From what has been said above we find that there are strong grounds for believing that the Vedanta-Sutras must have existed before Buddha and that if Badarayana and Veda-Vyasa are not one and the same person as tradition holds, the latter must have had a hand in the present recension of the Sutras, though it is very difficult to say to what extent - whether it was by way of merely revising the original Sutras of Badarayana or writing them down in toto after the teachings of Badarayana.

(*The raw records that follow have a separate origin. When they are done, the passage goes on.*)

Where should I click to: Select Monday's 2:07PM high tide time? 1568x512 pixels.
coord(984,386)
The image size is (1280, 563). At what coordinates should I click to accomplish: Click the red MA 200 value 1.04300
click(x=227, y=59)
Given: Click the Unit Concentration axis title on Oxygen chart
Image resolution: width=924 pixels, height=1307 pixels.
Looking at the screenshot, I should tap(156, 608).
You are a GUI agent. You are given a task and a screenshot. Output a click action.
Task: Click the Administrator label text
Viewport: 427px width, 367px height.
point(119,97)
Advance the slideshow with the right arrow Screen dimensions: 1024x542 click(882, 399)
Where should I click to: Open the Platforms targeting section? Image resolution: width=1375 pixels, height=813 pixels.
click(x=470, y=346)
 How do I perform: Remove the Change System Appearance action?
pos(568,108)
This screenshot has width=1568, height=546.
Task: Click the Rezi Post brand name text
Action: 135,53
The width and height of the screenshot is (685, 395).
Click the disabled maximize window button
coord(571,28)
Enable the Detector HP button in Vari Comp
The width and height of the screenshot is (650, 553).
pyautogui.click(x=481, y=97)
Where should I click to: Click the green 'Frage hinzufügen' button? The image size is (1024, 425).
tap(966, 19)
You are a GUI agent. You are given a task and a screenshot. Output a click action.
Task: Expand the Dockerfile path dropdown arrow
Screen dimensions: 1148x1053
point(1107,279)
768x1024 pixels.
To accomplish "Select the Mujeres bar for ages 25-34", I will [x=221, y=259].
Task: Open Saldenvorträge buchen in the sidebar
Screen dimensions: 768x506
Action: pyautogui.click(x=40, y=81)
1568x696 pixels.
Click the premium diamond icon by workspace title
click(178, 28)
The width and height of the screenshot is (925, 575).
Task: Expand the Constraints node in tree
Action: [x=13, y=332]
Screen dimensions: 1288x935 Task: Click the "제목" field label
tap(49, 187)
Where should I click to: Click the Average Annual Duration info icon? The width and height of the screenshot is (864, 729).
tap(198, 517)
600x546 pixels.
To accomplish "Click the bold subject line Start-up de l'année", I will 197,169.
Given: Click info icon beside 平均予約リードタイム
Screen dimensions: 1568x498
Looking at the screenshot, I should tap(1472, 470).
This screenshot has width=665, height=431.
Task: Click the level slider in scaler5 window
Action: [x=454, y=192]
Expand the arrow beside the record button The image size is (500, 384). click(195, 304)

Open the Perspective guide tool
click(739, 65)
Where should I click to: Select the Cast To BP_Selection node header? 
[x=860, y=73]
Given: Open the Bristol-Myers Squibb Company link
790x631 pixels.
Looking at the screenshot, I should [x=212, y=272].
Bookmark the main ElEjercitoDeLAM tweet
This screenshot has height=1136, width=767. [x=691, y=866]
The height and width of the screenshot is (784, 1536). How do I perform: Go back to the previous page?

Brahma Sutras according to the commentary of Sri Sankaracharya translated by Swami Vireswarananda

  • This is just.posting the pasaage please make clear.if they refer each other or.not with verses.and bold the important points May 4 '18 at 20:54

Vysa (Krishna Dwaipayana) is referred to avatara of the supreme, Krishna is also one of the avatara of the supreme. Thats the reason there is a reference of Gita in Vedanta Sutra and vice-versa. For the same reason, all the vedanta school acharyas followed Parasthanatrayam (Three superior pranamanas (authority)) namely Vedas including upanishads, Brahma sutras, and Bhagavath Gita.